> _WHAT THE TASK ASKS_: In the listing below, find the line containing "Shipping (108, 976)" and the line containing "Screenshot is 1728x2036.". Repeat exactly those two lines and every line between them, nothing more.

> _GIVEN RECORDS_:
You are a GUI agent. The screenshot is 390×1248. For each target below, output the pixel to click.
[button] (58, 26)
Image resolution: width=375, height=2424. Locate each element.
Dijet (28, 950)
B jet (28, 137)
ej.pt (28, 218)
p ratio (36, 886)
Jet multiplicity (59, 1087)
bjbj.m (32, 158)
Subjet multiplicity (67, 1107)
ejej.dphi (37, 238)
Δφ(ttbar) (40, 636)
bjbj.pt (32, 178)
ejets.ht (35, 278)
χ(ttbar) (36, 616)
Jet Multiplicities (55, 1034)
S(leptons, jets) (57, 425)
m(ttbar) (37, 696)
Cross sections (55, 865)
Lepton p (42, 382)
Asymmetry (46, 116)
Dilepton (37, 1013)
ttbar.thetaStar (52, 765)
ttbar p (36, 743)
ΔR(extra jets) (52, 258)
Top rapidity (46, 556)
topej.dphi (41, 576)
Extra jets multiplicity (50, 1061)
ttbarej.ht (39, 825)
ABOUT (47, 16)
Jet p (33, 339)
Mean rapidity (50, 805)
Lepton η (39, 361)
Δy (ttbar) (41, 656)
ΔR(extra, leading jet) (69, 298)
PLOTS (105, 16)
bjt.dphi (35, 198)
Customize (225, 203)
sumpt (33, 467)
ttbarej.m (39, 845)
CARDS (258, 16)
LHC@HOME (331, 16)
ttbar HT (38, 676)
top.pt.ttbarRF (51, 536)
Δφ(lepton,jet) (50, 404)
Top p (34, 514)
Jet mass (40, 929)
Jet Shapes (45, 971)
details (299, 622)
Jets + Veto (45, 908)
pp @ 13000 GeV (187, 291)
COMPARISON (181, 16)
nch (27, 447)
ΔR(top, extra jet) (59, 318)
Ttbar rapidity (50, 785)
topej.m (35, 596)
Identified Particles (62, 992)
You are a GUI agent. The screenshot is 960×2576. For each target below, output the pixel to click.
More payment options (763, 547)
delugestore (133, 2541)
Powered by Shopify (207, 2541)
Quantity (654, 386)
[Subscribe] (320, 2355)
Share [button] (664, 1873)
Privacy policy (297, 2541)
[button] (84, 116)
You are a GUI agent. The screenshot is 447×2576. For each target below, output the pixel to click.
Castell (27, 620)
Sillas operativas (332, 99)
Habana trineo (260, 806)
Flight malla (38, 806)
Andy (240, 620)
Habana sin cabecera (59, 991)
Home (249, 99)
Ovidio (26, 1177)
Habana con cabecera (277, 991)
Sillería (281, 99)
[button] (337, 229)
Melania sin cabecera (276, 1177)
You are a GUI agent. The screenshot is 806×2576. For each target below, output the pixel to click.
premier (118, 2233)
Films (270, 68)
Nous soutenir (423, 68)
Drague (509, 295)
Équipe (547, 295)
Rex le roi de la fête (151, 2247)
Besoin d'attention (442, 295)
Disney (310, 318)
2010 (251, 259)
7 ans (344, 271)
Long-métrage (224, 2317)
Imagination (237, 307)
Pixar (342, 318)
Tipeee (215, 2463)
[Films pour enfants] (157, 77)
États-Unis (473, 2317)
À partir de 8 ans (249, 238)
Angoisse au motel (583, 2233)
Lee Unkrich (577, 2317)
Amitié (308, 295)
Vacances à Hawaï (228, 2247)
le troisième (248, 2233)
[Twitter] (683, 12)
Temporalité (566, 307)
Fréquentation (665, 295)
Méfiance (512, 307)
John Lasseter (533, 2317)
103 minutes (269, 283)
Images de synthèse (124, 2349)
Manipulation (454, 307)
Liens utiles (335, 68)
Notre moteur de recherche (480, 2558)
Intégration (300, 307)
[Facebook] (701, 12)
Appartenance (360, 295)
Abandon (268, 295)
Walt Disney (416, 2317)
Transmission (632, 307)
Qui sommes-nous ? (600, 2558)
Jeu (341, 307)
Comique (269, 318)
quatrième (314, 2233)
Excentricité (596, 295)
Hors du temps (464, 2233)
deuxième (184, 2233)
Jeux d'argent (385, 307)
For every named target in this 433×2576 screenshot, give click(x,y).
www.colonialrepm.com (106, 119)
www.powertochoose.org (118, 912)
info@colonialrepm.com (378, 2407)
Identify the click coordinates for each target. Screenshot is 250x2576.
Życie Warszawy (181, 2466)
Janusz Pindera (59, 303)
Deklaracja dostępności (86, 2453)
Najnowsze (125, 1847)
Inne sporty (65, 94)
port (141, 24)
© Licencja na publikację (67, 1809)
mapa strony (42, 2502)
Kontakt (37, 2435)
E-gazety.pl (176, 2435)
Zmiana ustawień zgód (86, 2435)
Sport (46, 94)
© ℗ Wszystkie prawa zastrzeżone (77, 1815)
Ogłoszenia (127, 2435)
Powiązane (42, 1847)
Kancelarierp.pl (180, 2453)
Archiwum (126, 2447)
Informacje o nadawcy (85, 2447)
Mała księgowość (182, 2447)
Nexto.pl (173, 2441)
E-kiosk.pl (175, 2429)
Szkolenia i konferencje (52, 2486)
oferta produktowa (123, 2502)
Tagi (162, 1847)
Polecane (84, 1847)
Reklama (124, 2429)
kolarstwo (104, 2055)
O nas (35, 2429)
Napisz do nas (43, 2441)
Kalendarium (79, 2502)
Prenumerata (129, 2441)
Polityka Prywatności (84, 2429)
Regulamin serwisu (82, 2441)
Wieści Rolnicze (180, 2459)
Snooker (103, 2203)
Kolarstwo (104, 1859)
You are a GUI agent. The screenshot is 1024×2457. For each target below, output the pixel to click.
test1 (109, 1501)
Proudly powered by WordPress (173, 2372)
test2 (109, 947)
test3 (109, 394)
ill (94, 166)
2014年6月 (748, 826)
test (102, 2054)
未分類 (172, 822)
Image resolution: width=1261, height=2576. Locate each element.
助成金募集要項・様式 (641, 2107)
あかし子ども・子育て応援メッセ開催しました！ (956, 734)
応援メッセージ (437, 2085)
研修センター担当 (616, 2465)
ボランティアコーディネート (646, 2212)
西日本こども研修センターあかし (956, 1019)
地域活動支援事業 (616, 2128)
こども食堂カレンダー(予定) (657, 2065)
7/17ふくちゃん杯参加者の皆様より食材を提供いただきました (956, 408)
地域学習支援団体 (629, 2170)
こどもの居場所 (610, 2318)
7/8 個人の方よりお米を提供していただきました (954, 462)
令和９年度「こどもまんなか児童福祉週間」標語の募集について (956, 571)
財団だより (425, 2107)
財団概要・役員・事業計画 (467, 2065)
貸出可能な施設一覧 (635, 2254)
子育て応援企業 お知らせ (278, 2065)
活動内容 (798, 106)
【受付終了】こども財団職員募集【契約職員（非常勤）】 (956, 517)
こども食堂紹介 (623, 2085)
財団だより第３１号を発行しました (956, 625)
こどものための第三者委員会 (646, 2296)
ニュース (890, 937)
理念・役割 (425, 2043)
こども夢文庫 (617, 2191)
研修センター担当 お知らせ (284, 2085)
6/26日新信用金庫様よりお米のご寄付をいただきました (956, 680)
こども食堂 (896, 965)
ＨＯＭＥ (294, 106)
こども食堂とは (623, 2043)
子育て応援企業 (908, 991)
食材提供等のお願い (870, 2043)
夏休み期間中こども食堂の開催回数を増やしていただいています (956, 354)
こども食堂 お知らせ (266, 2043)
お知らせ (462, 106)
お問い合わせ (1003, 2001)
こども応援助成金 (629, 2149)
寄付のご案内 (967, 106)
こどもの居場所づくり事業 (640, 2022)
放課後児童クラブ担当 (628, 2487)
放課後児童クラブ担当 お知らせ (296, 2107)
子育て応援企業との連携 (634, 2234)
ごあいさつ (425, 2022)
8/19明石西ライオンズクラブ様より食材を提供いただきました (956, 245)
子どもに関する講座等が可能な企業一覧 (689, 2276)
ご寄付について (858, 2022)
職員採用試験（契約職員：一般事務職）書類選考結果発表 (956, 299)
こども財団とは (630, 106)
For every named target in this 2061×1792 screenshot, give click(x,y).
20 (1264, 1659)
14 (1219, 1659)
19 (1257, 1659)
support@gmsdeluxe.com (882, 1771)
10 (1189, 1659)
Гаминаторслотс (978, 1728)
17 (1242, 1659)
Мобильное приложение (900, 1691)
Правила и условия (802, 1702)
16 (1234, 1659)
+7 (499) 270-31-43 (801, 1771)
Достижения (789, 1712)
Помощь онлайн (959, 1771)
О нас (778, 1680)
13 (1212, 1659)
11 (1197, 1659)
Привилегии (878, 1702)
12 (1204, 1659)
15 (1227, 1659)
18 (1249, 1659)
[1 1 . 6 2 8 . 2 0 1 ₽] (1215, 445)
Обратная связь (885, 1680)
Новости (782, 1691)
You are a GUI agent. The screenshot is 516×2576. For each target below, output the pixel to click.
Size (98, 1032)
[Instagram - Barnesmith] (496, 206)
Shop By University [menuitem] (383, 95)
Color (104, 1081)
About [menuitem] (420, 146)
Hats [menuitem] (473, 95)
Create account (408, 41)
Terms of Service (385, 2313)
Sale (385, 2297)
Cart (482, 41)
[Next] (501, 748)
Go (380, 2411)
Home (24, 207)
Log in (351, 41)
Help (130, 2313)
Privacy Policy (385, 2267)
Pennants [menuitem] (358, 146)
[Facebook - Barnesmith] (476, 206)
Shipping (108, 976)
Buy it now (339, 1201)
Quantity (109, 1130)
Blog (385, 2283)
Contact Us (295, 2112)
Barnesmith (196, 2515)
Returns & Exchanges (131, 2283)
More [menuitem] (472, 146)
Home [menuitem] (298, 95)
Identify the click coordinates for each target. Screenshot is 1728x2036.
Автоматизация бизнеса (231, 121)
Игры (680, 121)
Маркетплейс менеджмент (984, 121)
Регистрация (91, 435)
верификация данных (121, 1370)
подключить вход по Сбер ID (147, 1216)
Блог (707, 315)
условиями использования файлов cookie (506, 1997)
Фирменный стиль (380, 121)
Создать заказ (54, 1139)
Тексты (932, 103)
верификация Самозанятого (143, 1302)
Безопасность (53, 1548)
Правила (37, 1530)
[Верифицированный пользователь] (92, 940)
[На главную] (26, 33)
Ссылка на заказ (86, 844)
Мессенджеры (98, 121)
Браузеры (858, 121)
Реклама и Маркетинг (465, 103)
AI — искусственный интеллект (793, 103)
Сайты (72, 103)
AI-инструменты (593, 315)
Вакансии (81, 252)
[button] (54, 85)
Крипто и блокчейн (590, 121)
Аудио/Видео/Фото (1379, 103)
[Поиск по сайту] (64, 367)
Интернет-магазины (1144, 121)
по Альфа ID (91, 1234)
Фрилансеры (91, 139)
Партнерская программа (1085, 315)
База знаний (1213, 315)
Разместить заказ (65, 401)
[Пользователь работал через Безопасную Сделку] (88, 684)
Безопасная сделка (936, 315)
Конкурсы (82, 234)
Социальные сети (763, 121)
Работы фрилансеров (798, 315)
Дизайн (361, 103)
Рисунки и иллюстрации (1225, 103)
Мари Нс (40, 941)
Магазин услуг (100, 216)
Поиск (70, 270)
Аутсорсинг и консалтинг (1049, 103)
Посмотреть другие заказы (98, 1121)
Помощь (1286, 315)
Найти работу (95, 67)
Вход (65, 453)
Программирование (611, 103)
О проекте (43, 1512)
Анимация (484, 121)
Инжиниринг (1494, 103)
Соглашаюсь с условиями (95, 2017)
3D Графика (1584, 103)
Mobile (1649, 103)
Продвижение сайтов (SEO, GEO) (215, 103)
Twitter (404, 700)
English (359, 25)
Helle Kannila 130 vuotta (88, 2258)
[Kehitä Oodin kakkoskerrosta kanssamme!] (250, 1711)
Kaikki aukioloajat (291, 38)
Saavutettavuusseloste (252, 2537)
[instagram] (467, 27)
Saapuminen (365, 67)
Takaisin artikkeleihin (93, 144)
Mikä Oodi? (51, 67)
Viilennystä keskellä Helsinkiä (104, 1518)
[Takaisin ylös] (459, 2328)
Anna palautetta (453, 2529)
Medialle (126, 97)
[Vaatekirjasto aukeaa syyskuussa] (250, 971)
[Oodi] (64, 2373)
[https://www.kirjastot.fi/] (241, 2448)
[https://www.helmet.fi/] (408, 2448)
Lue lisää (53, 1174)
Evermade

> _WRITTEN SOLUTION_:
Shipping (108, 976)
Buy it now (339, 1201)
Quantity (109, 1130)
Blog (385, 2283)
Contact Us (295, 2112)
Barnesmith (196, 2515)
Returns & Exchanges (131, 2283)
More [menuitem] (472, 146)
Home [menuitem] (298, 95)
Identify the click coordinates for each target. Screenshot is 1728x2036.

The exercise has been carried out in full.